Inventing some numbers (hopefully plausible numbers, but they are guesses), if the external temperature is 1100C, heating up the middle of the tile to 600C while the inside surface only reaches 100C seems like a good idea - except that if the external temperature then drops back to 100C, only half of the heat stored at 600C is going to diffuse back into the air, and the other half is going to end up in the shuttle skin. If the temeperature limit for the skin is say 200C, you need the thermal capacity of the tile much lower than the thermal capacity of the skin.

 

[James_Harford]

There is some possibility of confusion about what "steady state solution" means here. I would take it NOT as meaning uniform temperature everywhere and no heat flow -any form of insulation would delay reaching that state, but would not change the damage caused when it was reached. Rather, I would take it as meaning a uniform heat flux through the thickness of the tile, and therefore a linear temperature gradient through the tile.

Q_Goest has given the most detailed analysis on this question, which I believe is in good agreement with all of your points, except for the significance of the heat capacity of the tile. I found it very persuasive in spite of my earlier concerns on that exact point.

 

[Q_Goest]

Thanks AlephZero, I agree. Maybe one minor point:

the bad change is that when the external heat source is removed, the heat stored in the tile is conducted away in both directions - into the shuttle as well as back into the atmosphere.

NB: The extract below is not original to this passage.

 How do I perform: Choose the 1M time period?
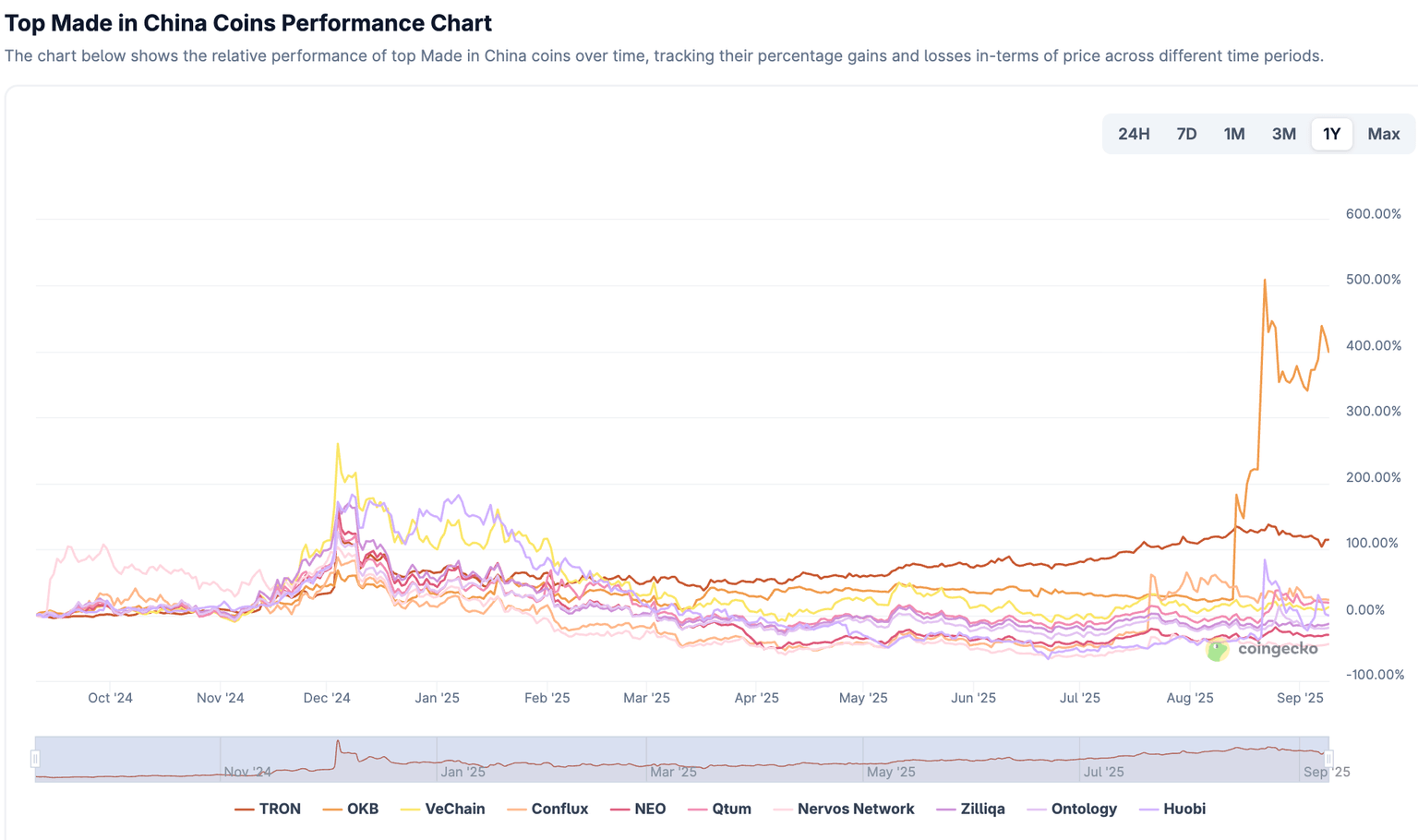click(1234, 134)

The rate of heat transfer at the inner surface duiring 'steady state' (or any state during which the thermal gradient is aproximately linear as I've mentioned earlier) is always going to be higher than during this cool down period. We can be sure of this because the rate of heat transfer due to thermal conductivity is linearly proportional to dT/s at the inner surface. That's the slope of the temperature gradient at the inner surface. That slope only decreases as we go from a linear temperature gradient to one experienced during the transient. Agreed?

 

[AlephZero]

Agreed. The main point I was making was that the heat stored in the thermal capacity of the tile has to go somewhere, and it doesn't all go back out to the atmosphere just because that would a nice thing to happen.

I don't know enough about the shuttle tile system to estimate the thermal time constant (i.e the time for the system to approach a steady state condition) compared with duration of the heat input, so I don't know how relevant your refinement of the argument is in practice.